The summary of results section provided instant information about the scores of each individual student from two different cohorts in these two consecutive OSCEs. Although the average results are quite high in both cohorts 16 students in the first and 13 in second cohort failed in one or two of the consecutive stations using a ‘static pass mark’ set prior to the start of the exam at 50%. Due to the availability of a Global Rating Score facility, and an appropriate number of students (n ≥ 100), we performed a Borderline Group Average analysis. The latter is based upon the overall professional impression of the examiner evaluating a student’s performance and incorporates the difficulty of the stations and the variability within examiners. The examiner will mark this overall performance as a pass, borderline, fail, good, or excellent performance (Borderline Regression Method 1). In the borderline group feature (Figures 5 and 6), the average performance of these ‘borderline performing students’ is substantially above the static pass mark of 50% for all in stations of both cohorts of students. Where N/A is indicated this means that no students were marked as Borderline performing students in the second cohort. ‘Borderline performance’ is an indicator of examiner uncertainty with regard to whether or not a student should pass or fail. Whether the regression outcome is high or low, it is an indicator of whether a station is ‘easy’ or ‘difficult’ to pass respectively. Where the ‘Angoff Method’ is a standard setting method used prior to an examination, Borderline Regression Analysis is a standard setting method used after the examination has taken place and is based upon the professional impression of the examiner evaluating students’ performances according to a Global Rating Scale . In addition to the Borderline Group Average, OMIS provides a fully fledged borderline regression analysis that takes all scores into account and matches those with the professional impression of the examiners using a regression analysis (Figure 1). We used the simple forecast method, in an Excel template, using all item total marks and the Global Rating Scale in the regression equation . All station dynamic cut-off scores were above the 50% cut-off score indicating that stations were too easy to pass according to the professional impression of the examiners.
The OSCE design used for this clinical skills examination of undergraduate medical students demonstrated poor generalizability of results in this 5 station OSCE. The generalizability would improve by introducing more stations (e.g. an OSCE with 5-10 stations). However, current coefficients do not achieve the standards suggested in other research literature on the subject e.g. OSCEs [17,19-22] The generalizability of results is only appropriate in OSCEs with a minimum of 15-18 stations [23-25].

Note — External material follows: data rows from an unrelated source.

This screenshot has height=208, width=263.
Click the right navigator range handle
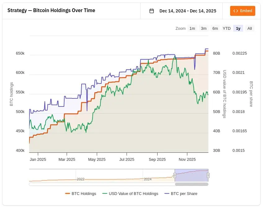point(208,175)
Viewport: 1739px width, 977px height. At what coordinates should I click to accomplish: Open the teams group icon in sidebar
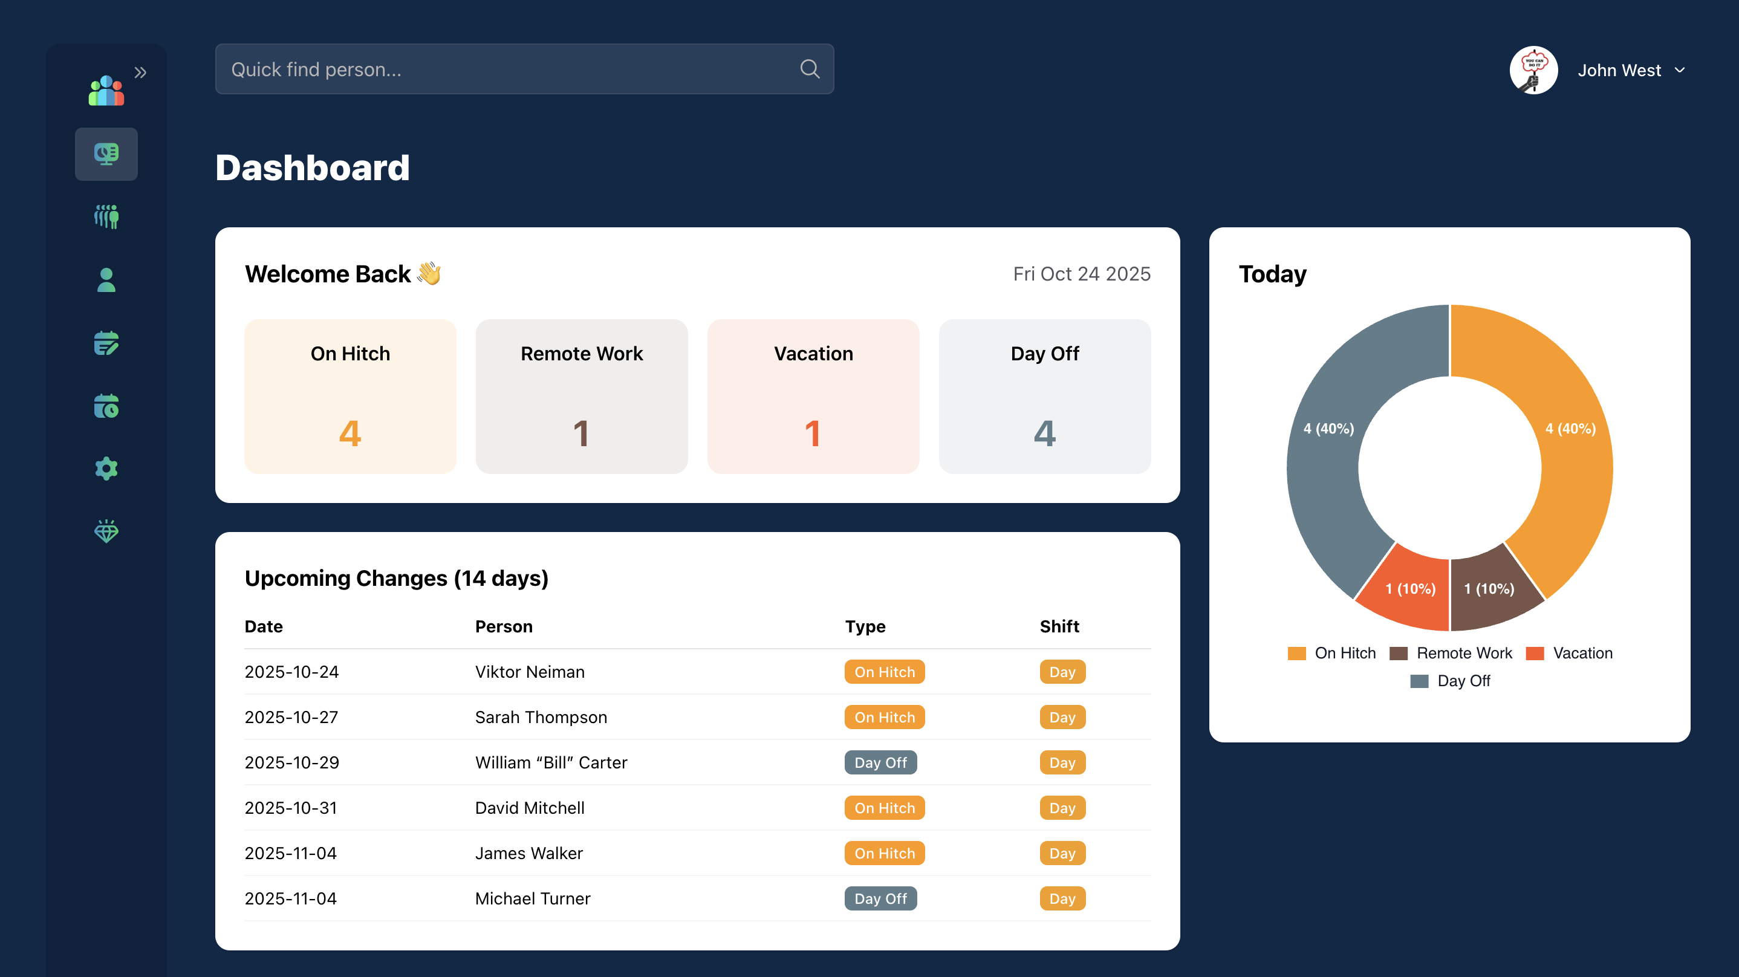pyautogui.click(x=106, y=217)
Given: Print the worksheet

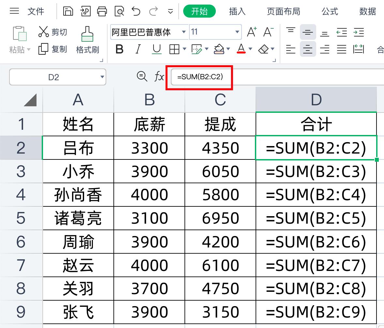Looking at the screenshot, I should (102, 11).
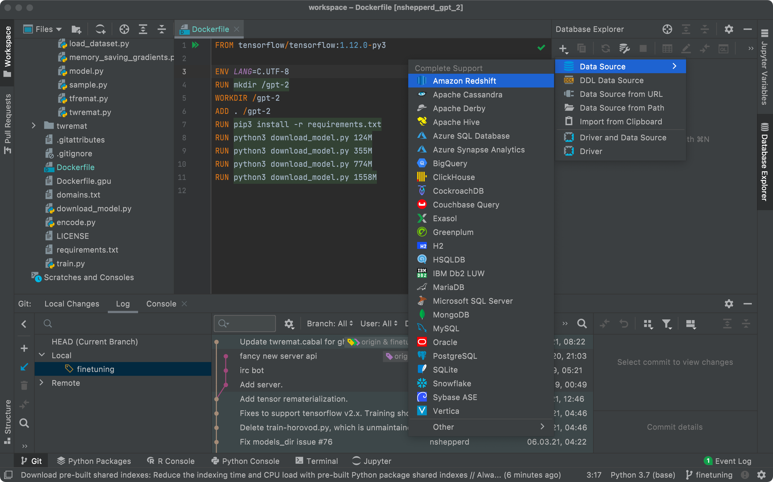Screen dimensions: 773x482
Task: Expand the Data Source submenu arrow
Action: coord(675,66)
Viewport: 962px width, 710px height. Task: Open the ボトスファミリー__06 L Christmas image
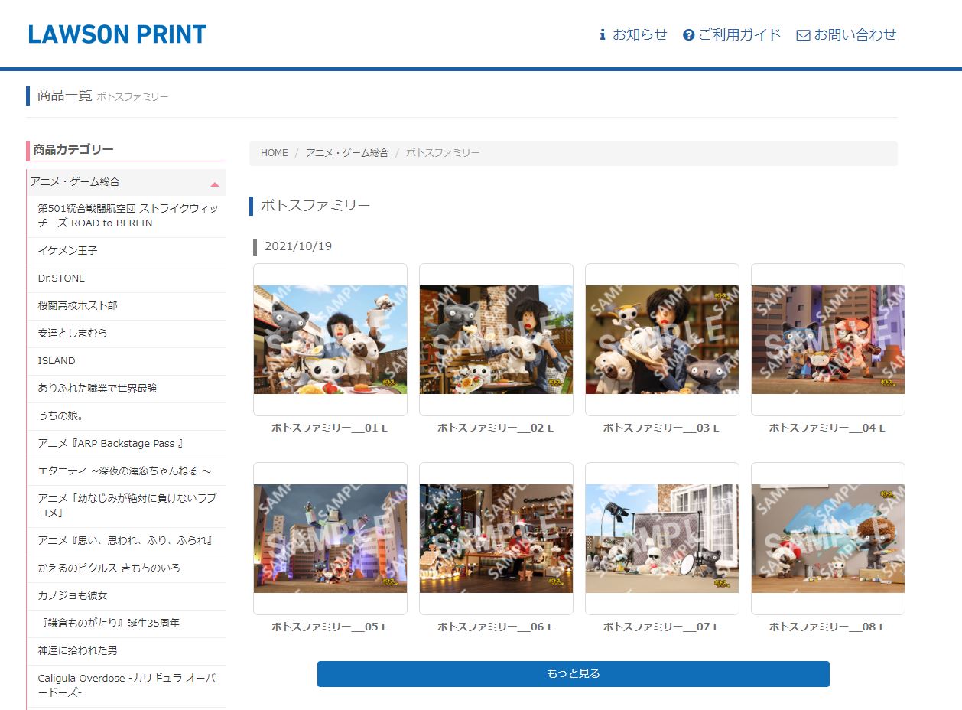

Scores of ‘borderline performing students’ were way beyond the ‘static cut-off score’ in all stations indicating the OSCE needs a qualification as ‘easy to pass. Making station designers aware of these high marks and training them on existing pre-recorded scenarios and using well described rubrics might reduce the amount of error and should be the focus of additional research. The benefit of student feedback allowing them an opportunity to benchmark themselves against the group and to get relevant timely feedback on their performance is available in the system but not being used in these cohorts. Future research should focus on the impact of instant feedback on the performance of students and used in future comparisons. Although not the subject of this study, the overall impact on time reduction in running the OSCEs and students’ and examiners’ behavior during assessment are features that need to be further researched. In contrast to our previous paper based approach, results and feedback could be released immediately after the exam was finished.